Carta de Maceió para a Educação em Enfermagem no Brasil

Aprovada na plenária final do 14º SENADEn, o documento traz 26 recomendações. São elas, resumidamente:

1. Assumir a ordenação da formação de profissionais de Enfermagem para atender as demandas do SUS e da população brasileira.

2. Revisar e atualizar as Diretrizes Curriculares Nacionais (DCN) para a formação do enfermeiro.

3. Adequar os referenciais curriculares para a formação profissional de nível médio, no que concerne à Enfermagem e às mudanças do modelo de atenção à saúde.

4. Estabelecer portaria interministerial para regulamentar o papel do CNS no processo de abertura, reconhecimento e renovação de reconhecimento de cursos de graduação em Enfermagem.

5. Criar o Observatório de Recursos Humanos em Enfermagem.

6. Rever os critérios adotados nas análises de empregabilidade da força de trabalho da Enfermagem no Brasil.

7. Aplicar os indicadores previstos no Instrumento de Avaliação de Cursos de Graduação presencial e a distância, do Instituto Nacional de Estudos e Pesquisas Educacionais Anísio Teixeira do Ministério da Educação (Inep/MEC).

8. Incluir a Enfermagem como parte do conjunto das demandas de campos de práticas no SUS, assegurando cenários de práticas clínicas e de estágio supervisionado.

9. Incluir a Enfermagem na definição da política nacional de preceptoria, para a formação no nível de graduação, residência e formação profissional de nível médio.

10. Recomendar ao Conselho Nacional de Educação (CNE) que estabeleça portarias normativas para a formação das profissões de saúde.

11. Ampliar o número de programas de residência por área profissional e multiprofissional.

12. Investir na melhoria da qualidade dos programas de residência em funcionamento.

13. Fomentar estudos que analisem o impacto dos egressos dos programas de residência nos serviços de saúde.

14. Ampliar a oferta de programas de Residência Multiprofissional em Saúde, com distribuição mais equitativa no território nacional.

15. Reativar a Comissão de Especialistas em Educação em Enfermagem, junto à Secretaria de Regulação e Supervisão da Educação Superior do MEC.

16. Revitalizar os debates e as iniciativas de formação de especialistas de Enfermagem para atender às necessidades de cuidados em saúde de mulheres, crianças, jovens, adultos e idosos.

17. Recomendar à Capes que aperfeiçoe ou amplie as políticas indutoras de formação de mestres para o exercício da docência nos cursos de Saúde.

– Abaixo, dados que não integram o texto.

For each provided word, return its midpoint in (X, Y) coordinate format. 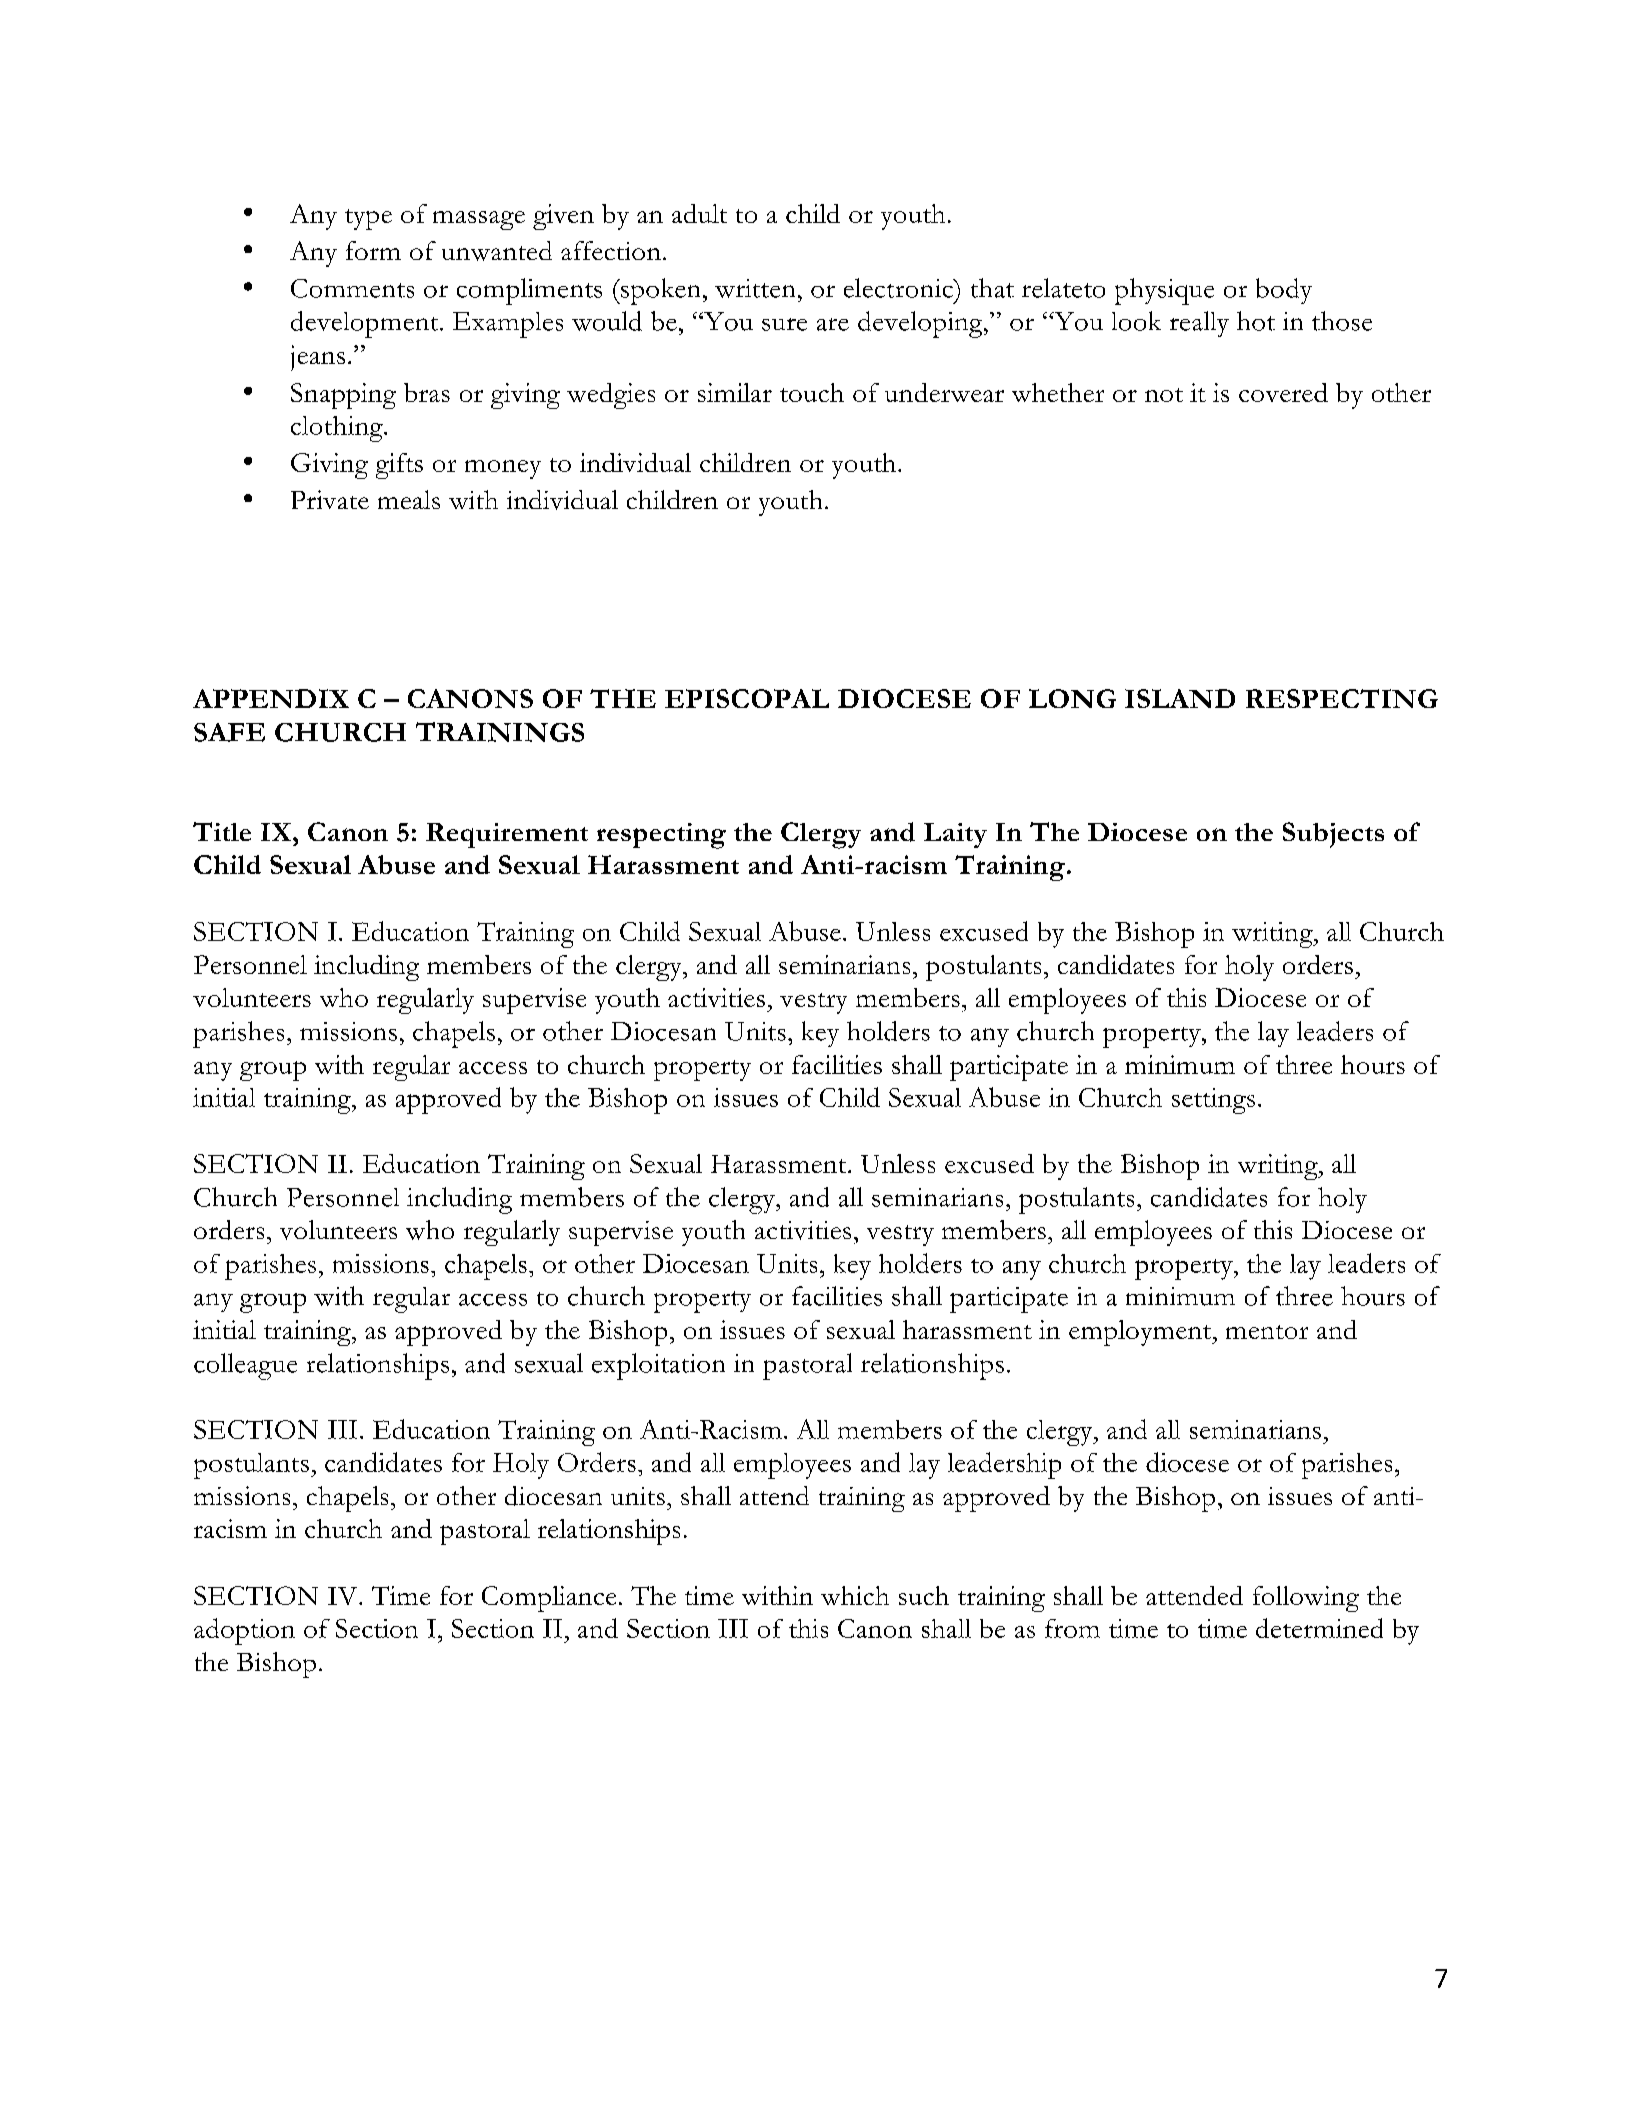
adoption (244, 1631)
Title (222, 831)
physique (1164, 291)
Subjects (1333, 835)
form (373, 250)
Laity (955, 835)
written (755, 288)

18. Propor o redimensionamento da oferta de vagas nos cursos, escolas e faculdades de Enfermagem.

19. Reiterar os termos contidos no documento-base dos conselhos profissionais da área de saúde, contrários à formação em Enfermagem na modalidade EaD, no âmbito da graduação e do ensino profissional de nível médio.

20. Criar o Fórum de Avaliadores de Curso de Enfermagem do Inep, prevendo encontros no CBEn e SENADEn.

21. Propor diretrizes para o desenvolvimento de uma política de preceptoria para as atividades práticas e o estágio supervisionado na graduação e na formação profissional de nível médio em Enfermagem.

22. Estabelecer parâmetros de qualidade para a formação em Enfermagem.

23. Propor diretrizes que estimulem a convergência de currículos para a formação em Enfermagem, em especial entre os países da América Latina e Caribe.

24. Aprofundar estudos e debates sobre a formação de professores para o exercício da docência na educação básica e na educação profissional de nível médio em Enfermagem, com prioridade para a licenciatura em Enfermagem.

25. Participar do debate e das deliberações do Programa Brasil Profissionalizado.

26. Criar o Departamento de Educação Popular em Saúde na ABEn, para estimular a transformação das atividades de Educação em Saúde.